The comments echoed those made by officials in Beijing in April, when Standard & Poor’s lowered its outlook on the United States from stable to negative because of the country’s high budget deficit and rising government indebtedness.
China holds more than $1 trillion in United States Treasury securities, making it highly sensitive to any developments that could lower the value of those holdings.
Robin Marshall, director of investment management at Smith & Williamson in London, said the rating agencies were acting aggressively toward indebted sovereign nations, having failed to foresee the subprime mortgage crisis in the United States, which foreshadowed the current debt explosion.
The current situation, he said, is creating headaches for governments — worried either about where to invest or whether they themselves will be downgraded and face higher financing costs — as well as for investors.
”It raises the question of what is the relevant benchmark?” Mr. Marshall said. “If the U.S. is downgraded, what about Germany, with its increasing liabilities? If you are looking solely at debt-to-G.D.P. levels, you may just be left with countries like Norway, Switzerland and Singapore as triple-A’s.”
In Europe, reaction was muted on Thursday to the threat to the ratings as the European authorities struggled to contain their own debt crisis, which this week threatened to spread from Greece, Ireland and Portugal and engulf the larger economies of Italy and Spain.
European officials have responded to successive downgrades of euro zone ratings — Ireland, for example, was downgraded to junk status this week by Moody’s — by criticizing the grip that the ratings agencies have over investors.
And longstanding plans to create a European rating agency have re-emerged. José Manuel Barroso, the president of the European Commission, said recently that the agencies might be showing “bias” against Europe.
Some Europeans sense double standards among the ratings agencies. A participant in the Internet forum of Der Spiegel, the German newsmagazine, said Thursday, “It surprises me that the U.S.A. still has a top rating to begin with.”

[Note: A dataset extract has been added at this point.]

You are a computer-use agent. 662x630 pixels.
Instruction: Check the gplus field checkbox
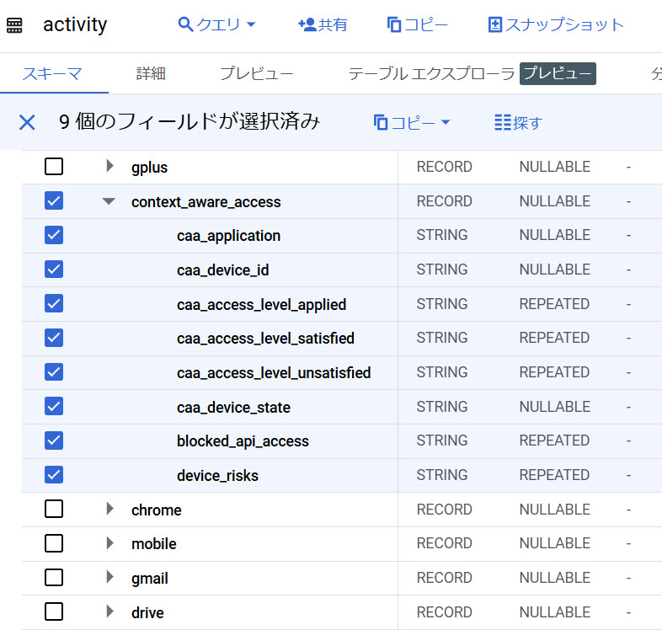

But behind the rhetoric, European governments have united behind the idea that their debt positions are unsustainable and need to be rectified through spending cuts and revenue-raising measures. That leaves no room for the kind of brinkmanship being displayed in Washington regarding debt ceilings and defaults, even though European officials still remain reluctant to admit what investors have been saying for months, that Greece will default.
Mr. Marshall said the balance of opinion still suggested that the agencies should step back from downgrading the United States. “In the end, size and reserve currency status matters,” he said, adding the agencies were likely to “pull back from the brink.”
In China, Dagong Global Credit Rating, a rating agency that downgraded its assessment of the United States last November, said Thursday that it had placed that rating on a negative watch list, citing the declining solvency of the American government, slow economic growth and high budget deficits.
Dagong is little known outside China, and its views have nowhere near the same effect as those of Moody’s or Standard & Poor’s on financial markets.
The warning by Moody’s that a downgrade was possible was enough to send investors rushing to buy assets seen as safe. Gold for August delivery rose as high as $1,594.90 on Thursday, a record before adjusting for inflation.